Just like in our software example, we need to rank genes by how strongly evolution has resisted changes to their protein sequence. Basically, we look at two reference genomes, one for humans and one for mice. Since humans and mice have diverged evolutionarily (~90 million years ago), we can search for “orthologs”, genes which came from the same ancestral gene, and compare them. Each nucleotide site in the sequence will be relatively synonymous (i.e. changes to the site don’t change the codon/protein) or nonsynonymous (i.e. changes to the site will change the codon/protein). Since mutations happen randomly, site differences between mouse and human genomes in synonymous sites help us establish a baseline rate of mutation within each gene. Substitutions between mouse and human genomes in nonsynonymous sites show us where the genes materially “changed”. If you add up all the sites in a gene, and divide by the ratio of nonsynonymous substitutions per nonsynonymous site to the ratio of synonymous substitutions per synonymous site (a metric called dN/dS), you can quantify how evolutionarily “conserved” a gene is.
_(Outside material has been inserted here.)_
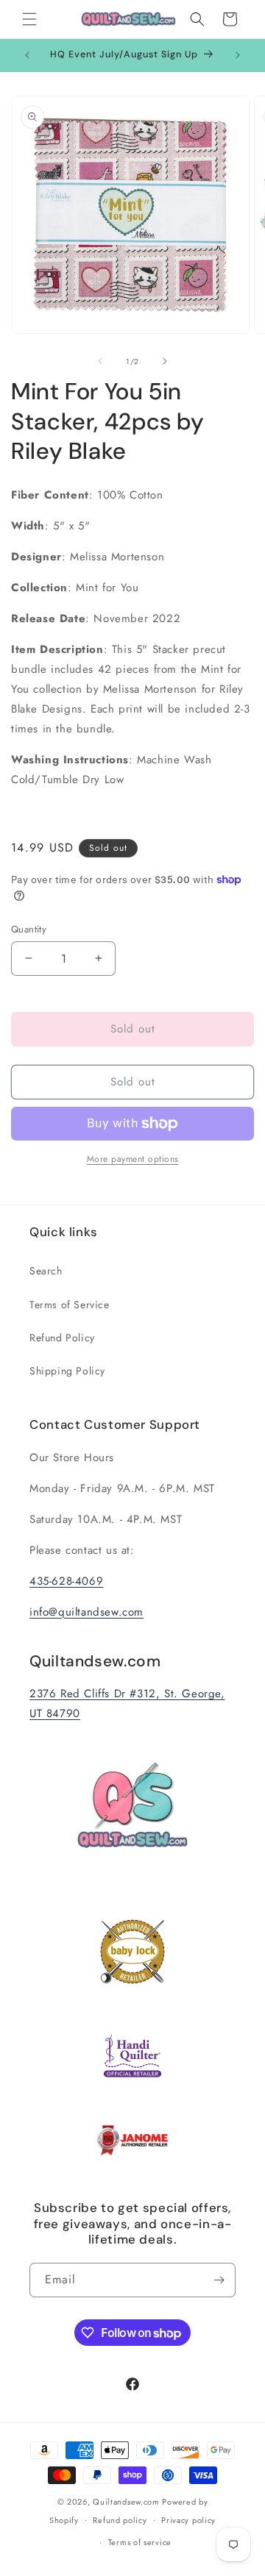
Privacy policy (188, 2520)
If dN is much lower than dS (dN/dS << 1), that means mutations that would change the protein are being removed by natural selection. Lower dN/dS means stronger conservation. We used dN/dS values from Ensembl Compara Release 95, restricted to one-to-one human-mouse orthologs. This gave us about 15,000 genes with valid dN/dS values. So, just like in our software slices, I ranked every gene and took the top 1,000 conserved genes to look at what fraction would be utility-esque.
I based my utility categorization on the Human Protein Atlas (HPA) RNA expression data across human tissues. I considered two thresholds, strict housekeeping (“low tissue specificity”) meaning it is expressed at similar levels across all tissues. These are the closest analogy to a utility function in software. Examples include ribosomal proteins, metabolic enzymes like GAPDH, and cytoskeletal components.
My second threshold was for broadly expressed genes (“detected in all”), so levels may vary in tissues, but they are always present. This is more permissive, but these genes likely serve some kind of utility purpose, used more heavily in some tissues than others. See my plot below of expression rates of these categories (from ensembl) ranked by conservation ordering.
To level set, the genome-wide baseline rates are ~44% for my strict housekeeping definition and ~49% broadly expressed.
Finally! Among the top 1,000 most conserved genes, 56% are in my strict housekeeping category and 65% are broadly expressed. This over-indexes relative to the genome-wide baselines of 44% and 49%, confirming that highly conserved genes are more likely to be general-purpose utilities. Just like in our software samples!
What does it all mean?
Maybe this is obvious. An object that interacts with multiple components of a system should be more important than an object that interacts with a single source. But that being said, an object that is utilized in many different places should also be under a lot of pressure to change as well. Maybe at some basal level, utility functions are able to capture invariants in “function-space” more easily. Maybe when you write utility functions, it’s simpler to capture all the requirements. I’m not really sure.
I just think it’s interesting that the “purpose” of the top conserved genes and software ends up looking the same.